Court Denies Indian Entity's Claims of Sovereign Immunity
Editor's Note: This story was originally published in the New York Law Journal on Nov. 1.
A financial services company associated with the Lower Brule Indian tribe is not protected by sovereign immunity, a Manhattan state judge has ruled, allowing a lawsuit against the company over a failed loan purchase deal to go forward.
Supreme Court Justice Eileen Bransten (See Profile) ruled on Oct. 22 in Seaport Loan Products v. LBCDE, 651492/12, that the company, Lower Brule Community Development Enterprise, or LBCDE, is effectively a private, for-profit entity despite its association with the tribe.
LBCDE is being sued by Seaport Loan Products, which claims that LBCDE failed to close on a loan purchase deal arranged by Seaport.

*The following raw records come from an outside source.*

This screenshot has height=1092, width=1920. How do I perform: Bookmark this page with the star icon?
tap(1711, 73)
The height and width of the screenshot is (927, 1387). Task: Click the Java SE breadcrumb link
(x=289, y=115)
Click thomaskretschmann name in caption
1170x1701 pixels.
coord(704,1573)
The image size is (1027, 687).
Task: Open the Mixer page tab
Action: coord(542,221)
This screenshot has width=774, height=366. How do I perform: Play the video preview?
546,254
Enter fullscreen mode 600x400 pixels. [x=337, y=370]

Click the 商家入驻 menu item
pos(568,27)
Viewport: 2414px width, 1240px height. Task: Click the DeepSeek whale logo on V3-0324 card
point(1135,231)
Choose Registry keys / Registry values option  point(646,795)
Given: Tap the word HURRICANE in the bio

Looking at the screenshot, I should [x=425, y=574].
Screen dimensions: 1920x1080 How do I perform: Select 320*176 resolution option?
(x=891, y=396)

LBCDE is a subsidiary of Lower Brule Corporation, which was incorporated by the Lower Brule Sioux tribe of South Dakota pursuant to Section 17 of the Indian Reorganization Act. Section 17 allows tribes to create corporate entities that are, like the tribes themselves, protected by sovereign immunity.
Lower Brule Corporation's corporate charter states that all of its subsidiaries also have sovereign immunity. However, LBCDE is incorporated in Delaware, and not under Section 17.
In 2010, LBCDE loaned $22.5 million to one of its own affiliates, LBC Western Holdings. LBC Western Holdings acted as a holding company for financial services firm Westrock Group Inc., which it bought in 2009.
At the time, Westrock was "struggling," according to Bransten's decision, and the loan was an effort to save it. The U.S. Department of the Interior guaranteed 90 percent of the loan and interest.
In 2011, LBCDE sought to sell the loan. It entered into an agreement with Seaport to help find a buyer. In January 2012, according to Seaport's lawsuit, Seaport had found a buyer for the secured portion of the loan, Farm Credit Services of America, and LBCDE agreed to close on the deal.
However, according to the suit, LBCDE did not close, and announced in March 2012 that it was selling the loan to Great American Insurance Group at a higher price instead. The lawsuit includes claims for breach of contract and unjust enrichment.
LBCDE moved to dismiss the suit on the grounds that it is shielded by sovereign immunity. Seaport countered that it needed discovery on that issue; LBCDE argued that sovereign immunity shielded it even from discovery.